_Objetivo_. Copia de nuevo los registros de abajo desde la línea que contiene "The image size is (596, 485)." hasta la línea que contiene "Action: tap(1138, 15)", ambas incluidas, y sustituye "category" por "group". Deja todo lo demás sin cambios y entrega solo esas líneas.

(Datos de palabras y posición de elementos)
-- -- --
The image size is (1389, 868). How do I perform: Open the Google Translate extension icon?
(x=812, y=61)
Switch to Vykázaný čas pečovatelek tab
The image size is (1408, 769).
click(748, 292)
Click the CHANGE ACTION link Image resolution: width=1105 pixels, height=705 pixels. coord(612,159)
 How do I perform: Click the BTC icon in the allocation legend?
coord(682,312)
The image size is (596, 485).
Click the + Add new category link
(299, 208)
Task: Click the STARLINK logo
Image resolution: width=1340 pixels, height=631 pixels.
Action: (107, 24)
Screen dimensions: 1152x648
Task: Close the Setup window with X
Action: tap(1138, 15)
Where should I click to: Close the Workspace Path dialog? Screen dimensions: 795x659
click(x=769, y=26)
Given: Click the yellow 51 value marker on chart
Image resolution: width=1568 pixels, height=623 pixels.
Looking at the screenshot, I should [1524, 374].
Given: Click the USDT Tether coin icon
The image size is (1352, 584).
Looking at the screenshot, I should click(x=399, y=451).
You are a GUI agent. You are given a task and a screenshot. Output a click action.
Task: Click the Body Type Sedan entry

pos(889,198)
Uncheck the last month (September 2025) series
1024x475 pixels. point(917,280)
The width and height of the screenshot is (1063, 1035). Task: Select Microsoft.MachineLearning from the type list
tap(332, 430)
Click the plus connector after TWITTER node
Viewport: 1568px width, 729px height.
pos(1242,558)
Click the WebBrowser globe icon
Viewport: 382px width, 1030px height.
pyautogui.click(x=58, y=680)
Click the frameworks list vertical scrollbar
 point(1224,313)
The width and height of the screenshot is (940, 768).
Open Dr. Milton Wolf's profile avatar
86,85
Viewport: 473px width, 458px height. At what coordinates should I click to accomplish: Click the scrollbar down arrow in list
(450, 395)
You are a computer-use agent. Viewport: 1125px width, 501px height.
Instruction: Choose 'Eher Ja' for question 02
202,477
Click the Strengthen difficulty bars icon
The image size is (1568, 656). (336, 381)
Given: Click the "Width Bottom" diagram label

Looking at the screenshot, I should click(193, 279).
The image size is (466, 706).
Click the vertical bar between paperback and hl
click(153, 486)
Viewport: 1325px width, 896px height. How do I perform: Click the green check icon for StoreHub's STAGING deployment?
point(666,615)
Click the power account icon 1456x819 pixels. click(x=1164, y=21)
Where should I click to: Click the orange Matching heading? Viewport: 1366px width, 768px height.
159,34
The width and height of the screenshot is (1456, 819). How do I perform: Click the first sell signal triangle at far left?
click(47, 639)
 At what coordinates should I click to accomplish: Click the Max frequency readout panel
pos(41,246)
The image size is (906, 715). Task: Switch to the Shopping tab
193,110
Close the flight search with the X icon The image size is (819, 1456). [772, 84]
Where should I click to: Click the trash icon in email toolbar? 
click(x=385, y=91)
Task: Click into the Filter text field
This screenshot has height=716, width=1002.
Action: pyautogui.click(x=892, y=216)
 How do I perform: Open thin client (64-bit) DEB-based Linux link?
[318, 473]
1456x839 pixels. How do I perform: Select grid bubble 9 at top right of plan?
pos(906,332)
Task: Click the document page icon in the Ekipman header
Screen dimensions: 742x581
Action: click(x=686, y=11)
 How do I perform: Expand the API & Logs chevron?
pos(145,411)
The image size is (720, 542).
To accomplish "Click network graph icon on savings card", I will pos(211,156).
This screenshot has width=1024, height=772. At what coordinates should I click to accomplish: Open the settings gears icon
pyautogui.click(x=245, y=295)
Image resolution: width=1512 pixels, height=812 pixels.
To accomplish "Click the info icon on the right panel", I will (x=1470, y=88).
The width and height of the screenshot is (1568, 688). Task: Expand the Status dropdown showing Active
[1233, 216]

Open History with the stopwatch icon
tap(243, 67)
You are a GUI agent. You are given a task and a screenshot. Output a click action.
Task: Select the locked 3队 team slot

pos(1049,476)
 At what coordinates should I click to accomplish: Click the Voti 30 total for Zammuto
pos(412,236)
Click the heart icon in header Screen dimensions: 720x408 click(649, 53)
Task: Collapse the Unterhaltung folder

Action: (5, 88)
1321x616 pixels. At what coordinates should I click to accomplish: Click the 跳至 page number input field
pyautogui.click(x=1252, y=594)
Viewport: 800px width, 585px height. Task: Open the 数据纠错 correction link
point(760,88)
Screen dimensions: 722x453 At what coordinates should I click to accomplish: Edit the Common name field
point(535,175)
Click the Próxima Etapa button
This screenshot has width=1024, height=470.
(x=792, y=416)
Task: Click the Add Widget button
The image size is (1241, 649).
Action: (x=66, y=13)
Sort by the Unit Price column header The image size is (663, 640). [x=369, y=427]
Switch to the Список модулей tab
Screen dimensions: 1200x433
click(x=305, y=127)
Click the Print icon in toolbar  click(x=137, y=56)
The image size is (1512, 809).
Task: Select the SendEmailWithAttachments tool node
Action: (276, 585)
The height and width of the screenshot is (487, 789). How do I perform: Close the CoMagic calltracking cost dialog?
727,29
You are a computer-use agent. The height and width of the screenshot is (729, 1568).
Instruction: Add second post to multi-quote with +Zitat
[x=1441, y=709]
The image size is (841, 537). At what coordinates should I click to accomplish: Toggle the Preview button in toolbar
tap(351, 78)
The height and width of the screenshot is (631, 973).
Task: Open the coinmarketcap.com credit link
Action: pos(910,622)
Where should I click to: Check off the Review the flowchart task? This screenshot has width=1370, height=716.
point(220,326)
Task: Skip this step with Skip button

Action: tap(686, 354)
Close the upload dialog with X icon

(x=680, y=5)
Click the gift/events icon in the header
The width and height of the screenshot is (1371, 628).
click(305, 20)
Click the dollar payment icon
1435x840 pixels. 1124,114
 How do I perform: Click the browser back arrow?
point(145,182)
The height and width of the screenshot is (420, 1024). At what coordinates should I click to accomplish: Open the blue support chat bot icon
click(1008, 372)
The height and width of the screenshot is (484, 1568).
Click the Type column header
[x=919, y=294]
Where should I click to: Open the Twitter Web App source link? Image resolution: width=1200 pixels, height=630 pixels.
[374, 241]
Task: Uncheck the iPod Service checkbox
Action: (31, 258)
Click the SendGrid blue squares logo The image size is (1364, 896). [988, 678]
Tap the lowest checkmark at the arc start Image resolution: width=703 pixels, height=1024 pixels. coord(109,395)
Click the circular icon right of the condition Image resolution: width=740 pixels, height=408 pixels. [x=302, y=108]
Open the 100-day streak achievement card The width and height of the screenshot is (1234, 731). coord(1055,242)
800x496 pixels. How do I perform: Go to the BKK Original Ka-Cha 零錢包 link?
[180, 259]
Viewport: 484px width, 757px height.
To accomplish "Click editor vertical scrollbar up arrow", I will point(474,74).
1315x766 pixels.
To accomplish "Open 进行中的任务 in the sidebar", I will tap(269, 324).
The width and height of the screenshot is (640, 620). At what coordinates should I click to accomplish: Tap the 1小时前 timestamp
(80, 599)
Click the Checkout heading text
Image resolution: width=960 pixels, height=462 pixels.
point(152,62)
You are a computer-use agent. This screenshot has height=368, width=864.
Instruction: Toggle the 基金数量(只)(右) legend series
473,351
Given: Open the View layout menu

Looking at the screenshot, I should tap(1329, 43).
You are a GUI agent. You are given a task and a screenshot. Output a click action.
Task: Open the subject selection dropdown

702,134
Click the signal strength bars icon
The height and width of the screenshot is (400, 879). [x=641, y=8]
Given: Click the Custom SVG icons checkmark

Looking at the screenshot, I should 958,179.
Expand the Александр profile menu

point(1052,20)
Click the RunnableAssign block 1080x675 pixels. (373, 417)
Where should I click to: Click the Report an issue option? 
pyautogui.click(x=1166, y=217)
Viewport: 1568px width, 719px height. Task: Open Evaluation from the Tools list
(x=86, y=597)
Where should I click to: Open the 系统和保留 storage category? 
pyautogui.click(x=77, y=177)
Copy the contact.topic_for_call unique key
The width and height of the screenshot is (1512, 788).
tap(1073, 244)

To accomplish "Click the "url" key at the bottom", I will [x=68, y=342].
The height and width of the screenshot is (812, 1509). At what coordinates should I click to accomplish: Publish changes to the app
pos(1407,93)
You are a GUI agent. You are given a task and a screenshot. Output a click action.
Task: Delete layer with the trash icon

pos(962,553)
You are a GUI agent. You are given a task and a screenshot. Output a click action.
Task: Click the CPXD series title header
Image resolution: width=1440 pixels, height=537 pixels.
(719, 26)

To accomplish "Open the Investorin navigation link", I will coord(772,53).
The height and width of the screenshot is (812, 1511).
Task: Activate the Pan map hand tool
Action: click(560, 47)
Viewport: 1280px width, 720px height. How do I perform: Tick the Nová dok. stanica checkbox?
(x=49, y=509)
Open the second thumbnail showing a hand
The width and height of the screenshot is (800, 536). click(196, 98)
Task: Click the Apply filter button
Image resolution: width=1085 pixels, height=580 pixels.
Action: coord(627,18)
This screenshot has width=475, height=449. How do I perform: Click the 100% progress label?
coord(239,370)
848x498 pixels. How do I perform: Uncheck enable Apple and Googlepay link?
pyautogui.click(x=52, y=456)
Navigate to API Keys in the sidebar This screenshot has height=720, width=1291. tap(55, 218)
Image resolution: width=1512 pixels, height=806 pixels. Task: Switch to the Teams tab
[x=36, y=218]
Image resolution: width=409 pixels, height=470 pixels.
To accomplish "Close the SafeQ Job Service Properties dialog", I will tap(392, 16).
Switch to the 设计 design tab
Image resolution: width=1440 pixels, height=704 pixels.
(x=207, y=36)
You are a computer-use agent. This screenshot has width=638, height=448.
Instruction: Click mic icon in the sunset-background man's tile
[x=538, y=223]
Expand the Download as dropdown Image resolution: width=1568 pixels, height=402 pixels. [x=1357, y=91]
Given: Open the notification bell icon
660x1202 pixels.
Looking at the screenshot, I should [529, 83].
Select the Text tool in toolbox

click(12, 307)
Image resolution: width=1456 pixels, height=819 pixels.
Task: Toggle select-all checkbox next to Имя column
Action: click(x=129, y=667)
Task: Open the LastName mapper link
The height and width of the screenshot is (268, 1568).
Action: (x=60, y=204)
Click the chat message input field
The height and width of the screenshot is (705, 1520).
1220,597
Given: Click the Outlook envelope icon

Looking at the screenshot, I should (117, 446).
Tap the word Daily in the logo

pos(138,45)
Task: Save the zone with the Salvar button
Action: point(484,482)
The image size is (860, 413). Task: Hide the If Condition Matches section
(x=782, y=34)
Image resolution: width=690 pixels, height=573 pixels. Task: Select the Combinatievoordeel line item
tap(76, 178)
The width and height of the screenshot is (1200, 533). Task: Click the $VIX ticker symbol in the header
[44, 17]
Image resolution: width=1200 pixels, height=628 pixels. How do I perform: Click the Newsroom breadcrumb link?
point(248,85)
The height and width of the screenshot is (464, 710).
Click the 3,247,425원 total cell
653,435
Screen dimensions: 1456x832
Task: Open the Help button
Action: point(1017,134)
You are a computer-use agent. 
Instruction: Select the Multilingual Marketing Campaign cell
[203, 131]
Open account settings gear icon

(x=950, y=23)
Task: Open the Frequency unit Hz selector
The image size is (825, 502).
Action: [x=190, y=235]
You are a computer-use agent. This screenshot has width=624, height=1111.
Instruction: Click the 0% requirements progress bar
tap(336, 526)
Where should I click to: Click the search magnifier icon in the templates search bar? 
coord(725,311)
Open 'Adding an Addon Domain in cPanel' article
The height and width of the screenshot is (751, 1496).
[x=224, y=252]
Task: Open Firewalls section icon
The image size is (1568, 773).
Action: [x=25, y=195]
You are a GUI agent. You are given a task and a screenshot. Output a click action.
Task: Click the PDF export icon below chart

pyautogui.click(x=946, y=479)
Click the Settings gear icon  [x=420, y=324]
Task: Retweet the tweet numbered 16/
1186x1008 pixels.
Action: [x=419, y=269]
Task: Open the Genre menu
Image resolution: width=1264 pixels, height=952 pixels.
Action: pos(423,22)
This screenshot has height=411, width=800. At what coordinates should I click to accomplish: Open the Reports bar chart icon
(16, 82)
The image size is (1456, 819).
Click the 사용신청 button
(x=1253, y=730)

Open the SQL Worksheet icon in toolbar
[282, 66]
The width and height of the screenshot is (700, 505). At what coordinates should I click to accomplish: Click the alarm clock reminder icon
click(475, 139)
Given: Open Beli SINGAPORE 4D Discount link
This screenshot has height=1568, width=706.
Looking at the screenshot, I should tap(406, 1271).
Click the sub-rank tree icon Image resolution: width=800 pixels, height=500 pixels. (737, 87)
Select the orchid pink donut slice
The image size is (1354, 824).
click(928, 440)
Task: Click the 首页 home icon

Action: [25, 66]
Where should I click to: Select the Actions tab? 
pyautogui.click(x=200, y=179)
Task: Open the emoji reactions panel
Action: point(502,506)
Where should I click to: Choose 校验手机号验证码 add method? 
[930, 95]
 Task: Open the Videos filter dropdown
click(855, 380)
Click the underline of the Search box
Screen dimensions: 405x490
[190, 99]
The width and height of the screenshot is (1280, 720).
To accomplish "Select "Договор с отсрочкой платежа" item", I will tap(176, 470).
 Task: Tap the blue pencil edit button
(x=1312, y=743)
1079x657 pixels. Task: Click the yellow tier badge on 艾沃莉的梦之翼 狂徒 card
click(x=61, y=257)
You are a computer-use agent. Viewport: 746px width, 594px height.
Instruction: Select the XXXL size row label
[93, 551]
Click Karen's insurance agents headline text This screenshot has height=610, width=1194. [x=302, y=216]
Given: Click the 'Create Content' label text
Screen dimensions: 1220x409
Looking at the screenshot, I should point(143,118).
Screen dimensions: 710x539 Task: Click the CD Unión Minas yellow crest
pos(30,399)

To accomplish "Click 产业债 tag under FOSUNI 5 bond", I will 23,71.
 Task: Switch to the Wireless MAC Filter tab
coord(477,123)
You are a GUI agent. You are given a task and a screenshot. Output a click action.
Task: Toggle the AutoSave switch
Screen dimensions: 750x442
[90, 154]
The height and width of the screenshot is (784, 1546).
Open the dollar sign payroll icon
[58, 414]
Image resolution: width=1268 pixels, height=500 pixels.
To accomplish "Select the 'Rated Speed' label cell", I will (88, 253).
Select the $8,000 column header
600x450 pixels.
-- -- --
_Solución desarrollada_.
The image size is (596, 485).
Click the + Add new group link
(299, 208)
Task: Click the STARLINK logo
Image resolution: width=1340 pixels, height=631 pixels.
Action: (107, 24)
Screen dimensions: 1152x648
Task: Close the Setup window with X
Action: tap(1138, 15)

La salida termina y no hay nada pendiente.